A problem that I think we all need to confront is this : most traditional Catholics of the present day are of the priest-type mind whereas warriors seem to be more drawn to neopaganism and the ND. We need to have more masculine, combative Catholics of the old crusader type and revive the warrior spirituality. I think it’d be an interesting personal challenge for a few men to try live according to the rules of the Templars.
The implication of this teaching on esoteric/exoteric is that those who attack exoteric religions, by implication, are mounting an assault on secret doctrine and Tradition, as well.

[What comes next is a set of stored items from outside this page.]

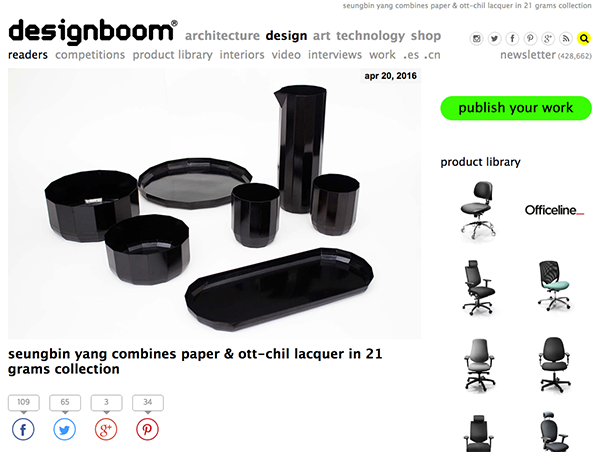600x452 pixels.
Task: Share article via Twitter bird button
Action: click(64, 429)
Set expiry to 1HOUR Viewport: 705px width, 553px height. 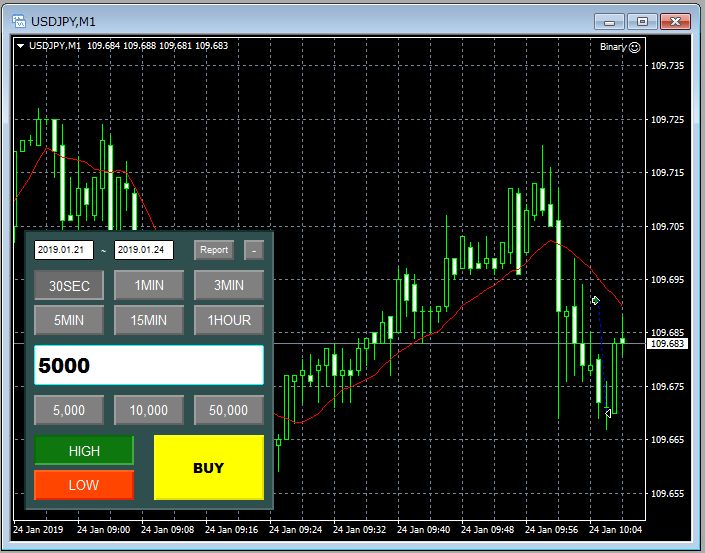tap(229, 320)
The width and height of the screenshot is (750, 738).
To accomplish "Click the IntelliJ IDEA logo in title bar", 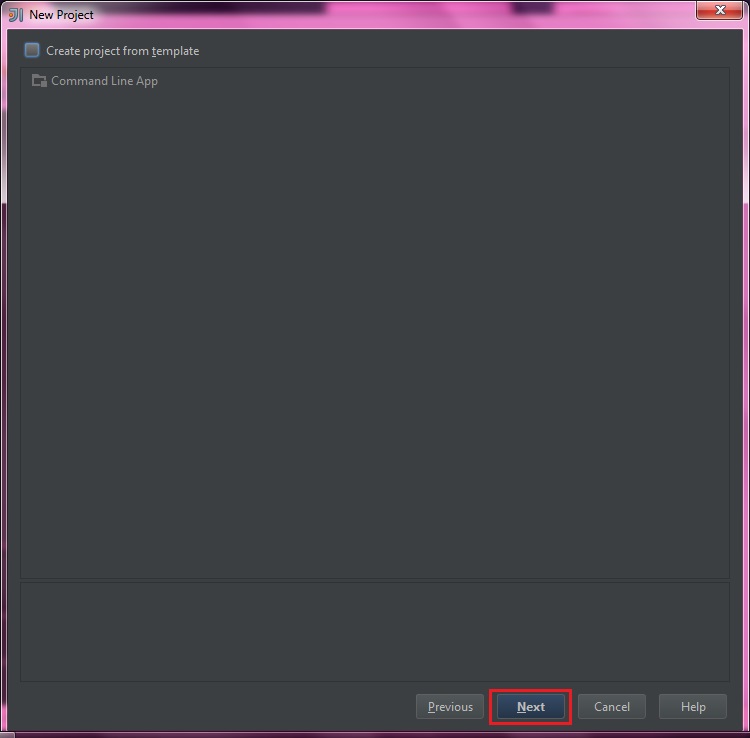I will coord(16,15).
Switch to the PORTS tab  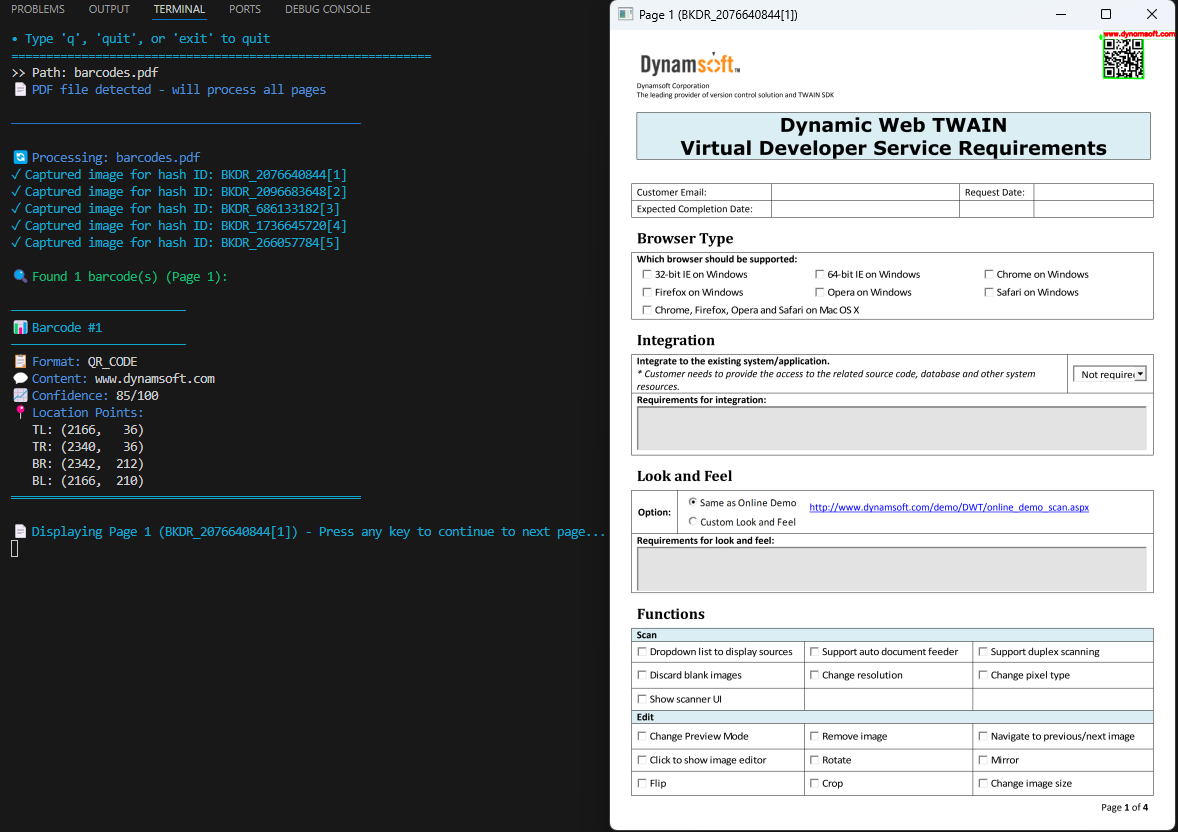tap(244, 9)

As far as translations are concerned, would anything by Cesare Della Riviera be possible? There isn’t much available in English, and I’m curious as to what he might offer. I’ve only read of him through Evola, as well as Godwin’s novel The Forbidden Book.
Intellectual intuition is missed because those who who overlook it are drenched in thought, all they know of is thought, conceiving of anything higher would be an admission of their own ignorant myopia.
Dialectic is weakness. Agreed.
I’ve noticed that a great majority of Evola readers, excluding the Nouvelle Droite ethno-nationalists (who are not my concern), are people who are of mixed ethnic heritage, or second or third-generation immigrants from non-Christian countries, or otherwise racially/sexually confused; in other words, people who can intuit some metaphysics, but cannot simply join the traditionalist Christian communities around them because they have within them some “minor forces diverging from the central direction” as Evola says.
The concerns of these people are worthy of an entire book, which I intend to write. Traditionalism is not something suitable for blogs, and people who read these blogs are to some extent lost in a thicket, although I credit this one with doing a good job of pointing towards the way out.
I wonder what will happen to the pervert?
Mouni Sadhu would be interesting.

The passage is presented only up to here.